I. THE SAD POSSIBILITY, AND THE CONSOLING ASSURANCE — "If we believe not, yet He abideth faithful." I must take the sad possibility first — "if we believe not," and I shall read this expression as though, first of all, it concerned the world in general, for I think it may so be fairly read. If mankind believe not, if the various classes of men believe not — yet He abideth faithful. The rulers believed not, and there are some that make this a very great point. They said concerning Jesus, "Have any of the rulers believed on Him?" Well, if our greatest men, if our senators and magistrates, princes and potentates, believe not — it does not affect the truth of God in the smallest conceivable degree — "yet He abideth faithful." Many, however, think it more important to know on which side the leaders of thought are enlisted, and there are certain persons who are not elected to that particular office by popular vote, who nevertheless take it upon themselves to consider that they are dictators in the republic of opinion. However, we need not care because of these wise men, for if they believe not, but becloud the gospel, yet God abideth faithful. Yes, and I venture to enlarge this thought a little more. If the rulers do not believe, and if the philosophical minds do not believe, and if in addition to this public opinion, so called, rejects it, yet the gospel is still the same eternal truth.

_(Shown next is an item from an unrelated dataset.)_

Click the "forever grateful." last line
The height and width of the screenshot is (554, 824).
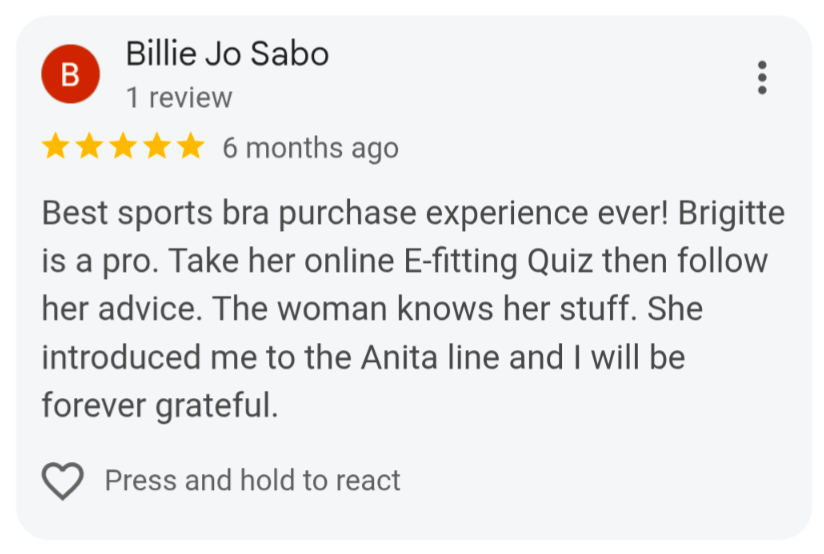coord(160,406)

2. Now, having spoken of our text as referring to the world in general, it is, perhaps, a more sorrowful business to look at it as referring to the visible church in particular. The apostle says, "Though we believe not," and surely he must mean the visible church of God.

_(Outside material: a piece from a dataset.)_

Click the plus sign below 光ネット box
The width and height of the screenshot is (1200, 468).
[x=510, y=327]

3. Once more I will read the text in a somewhat narrower circle. "If we believe not" — that is to say, if the choicest teachers and preachers and writers believe not, yet He abideth faithful. Here, then, is the fearful possibility; and side by side with it runs this most blessedly consoling assurance — "He abideth faithful." Jesus Christ abideth: there are no shifts and changes in Him. He is a rock, and not a quicksand. He is the Saviour whether the rulers and the philosophers believe in Him or refuse Him, whether the Church dud her ministers are true to Him or desert Him. And as Christ remains the same Saviour, so we have the same gospel. And as the gospel is the same, so does Christ remain faithful to His engagements to His Father.

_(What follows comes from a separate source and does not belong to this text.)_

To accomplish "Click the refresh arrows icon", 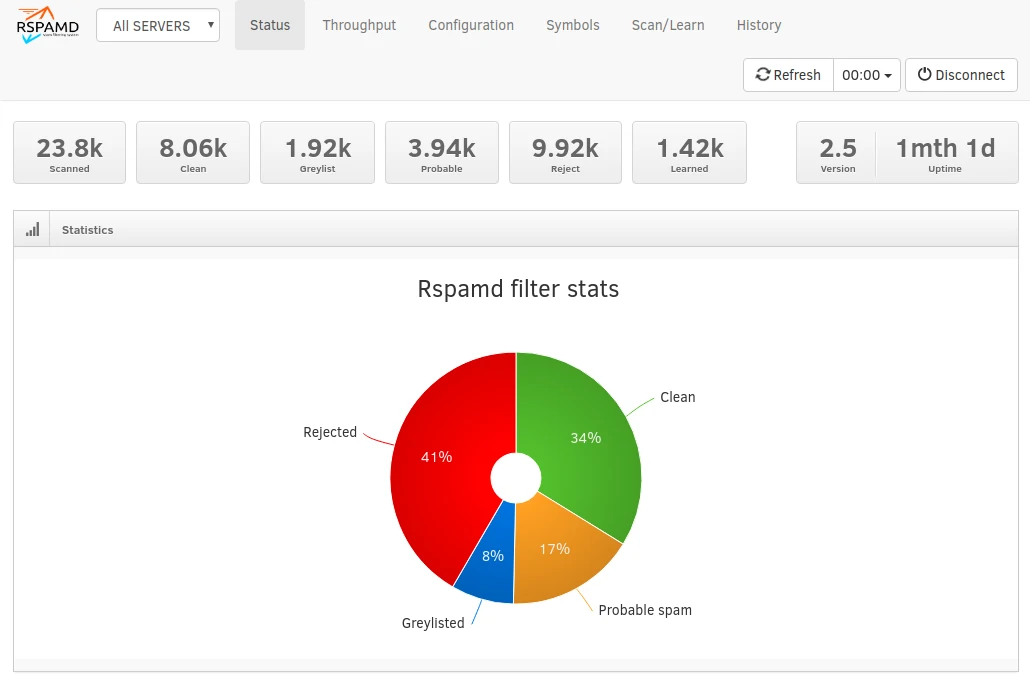I will [x=764, y=74].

II. A GLORIOUS IMPOSSIBILITY WITH A SWEET INFERENCE THAT MAY BE DRAWN FROM IT. "He cannot deny Him self." Three things God cannot do. He cannot die, He cannot lie, and He cannot be deceived. These three impossibilities do not limit His power, but they magnify His majesty; for these would be infirmities, and infirmity can have no place in the infinite and ever blessed God. Here is one of the things impossible with God — "He cannot deny Himself." What is meant by that?

1. It is meant that the Lord Jesus Christ cannot change as to His nature and character towards us, the sons of men.

2. His word cannot alter.

3. He cannot withdraw the salvation which He has presented to the sons of men, for that salvation is indeed Himself.

4. And then the atonement is still the same, for that, too, is Himself: He has by Himself purged our sins.

5. And the mercy-seat, the place of prayer, still remains; for if that were altered He would have denied Himself, for what was the mercy-seat, or propitiatory, that golden lid upon the covenant ark? What was it but Christ Him self, who is our propitiatory, the true mercy-seat?

6. And here is another sweet thought: Christ's love to His Church, and His purpose towards her cannot change, because He cannot deny Himself, and His Church is Himself.

7. Nor will any one of His offices towards His Church and people ever fail.

8. Now, my last word is about an inference. The text says, "If we believe not, yet He abideth faithful": it runs on that supposition. Take the other supposition: Suppose we do believe. Will He not be faithful in that case? And will it not be true that He cannot deny Himself?

(C. H. Spurgeon.)

Parallel Verses
KJV: If we believe not, yet he abideth faithful: he cannot deny himself.

WEB: If we are faithless, he remains faithful. He can't deny himself."